WHCC20 | Articles

Paul Sherman, MD
Chief Medical Officer
Community Health Plan of Washington


Individual Health Requires A Broader View of Health Care


As we enter a new decade of the 21st century, health care is increasingly taking its place on political, social, and economic stages across the country. As we grapple with how health care is delivered and funded in this country, we must also recognize that the term "health care" has never been more broadly defined. The intersectionality of physical (including dental) health, behavioral health, and the social determinants of health are no longer in great dispute. At Community Health Plan of Washington (CHPW), we believe not only are these all aspects of whole health care, but that we must be part of a strong network of community supports to provide the whole-person health care that patients need to truly achieve their best health.

The effectiveness of community-based care can be seen through the work of Federally Qualified Health Centers, or FQHCs, which are far ahead in delivering true whole-person care. I'm consistently amazed by their innovative approaches to treating their neighbors for a variety of conditions, and I'm proud to work with such capable and resourceful community partners.

Unity Care NW in Bellingham, Washington provides a variety of programs under one roof, including integrated behavioral health and dental care as well as group acupuncture, tai chi and yoga for wellness and substance use disorder. There's even a vegetable program to help people manage their diabetes. This is true whole-person care.

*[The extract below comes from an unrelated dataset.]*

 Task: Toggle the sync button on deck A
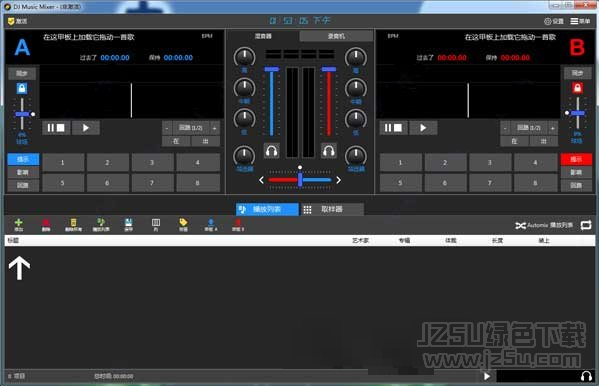coord(22,73)
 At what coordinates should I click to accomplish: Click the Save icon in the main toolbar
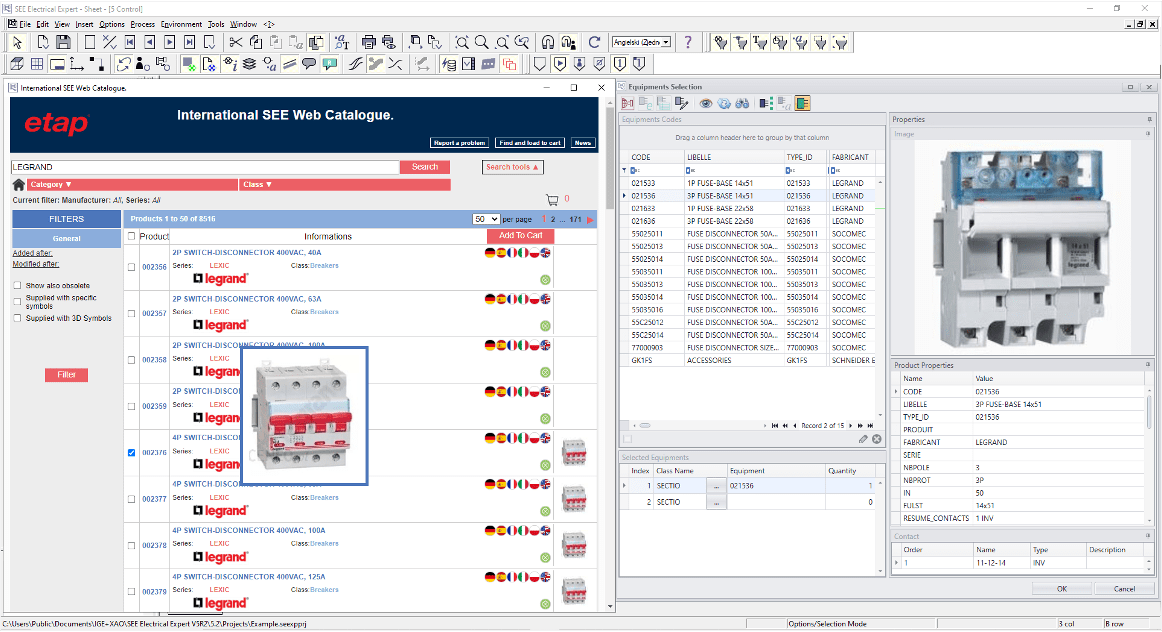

By providing numerous programs and treatments designed to the needs of specific populations, these community health centers actually support more people.

Washington's Yakima Neighborhood Health Services (YNHS) is another great example of providing whole-person care by being part of a community coalition. They're building permanent, supportive housing for people experiencing chronic homelessness by converting the old armory into permanent supportive housing for veterans with a YNHS clinic inside. While health services lay the foundation, YNHS goes a step further by building housing to ensure these individuals receive regular case management, which helps them stayed housed. That's a huge difference for Yakima County, considering YNHS patients identifying as homeless went from 2,232 people in 2016 to 3,221 in 2018 - or an increase of 44% in just two years.

At CHPW, we have developed a Community Linkages team that provides care coordination services connecting our members to community resources and services that address the Social Determinants of Health. Referrals to Community Linkages continue to indicate a high need, with 65% of referrals occurring in the areas of transportation, housing, financial assistance and employment assistance. Community Linkages continues to be successful in connecting members to programs and services to address their specific needs: 23% were connected to transportation services, 21% were connected to housing programs and services, and 12% were connected to financial assistance resources.

As the view of health care evolves, it is certain it will only become broader. As health care leaders, we must advocate for this if we are to achieve true, whole-person health. CHPW is both inspired by and built on this community-based approach. In 1992, CHPW was founded as a not-for-profit health plan by a network of community health centers in Washington State. Today, our whole team continues to champion whole-person care by harnessing the power of community.

As FQHCs continue to address multiple areas of an entire patient's health, CHPW has also discovered ways to provide holistic care and resources at both a hyperlocal and state level thanks to community partners. I look forward to a time in the near future where all people experience a broader standard across the country.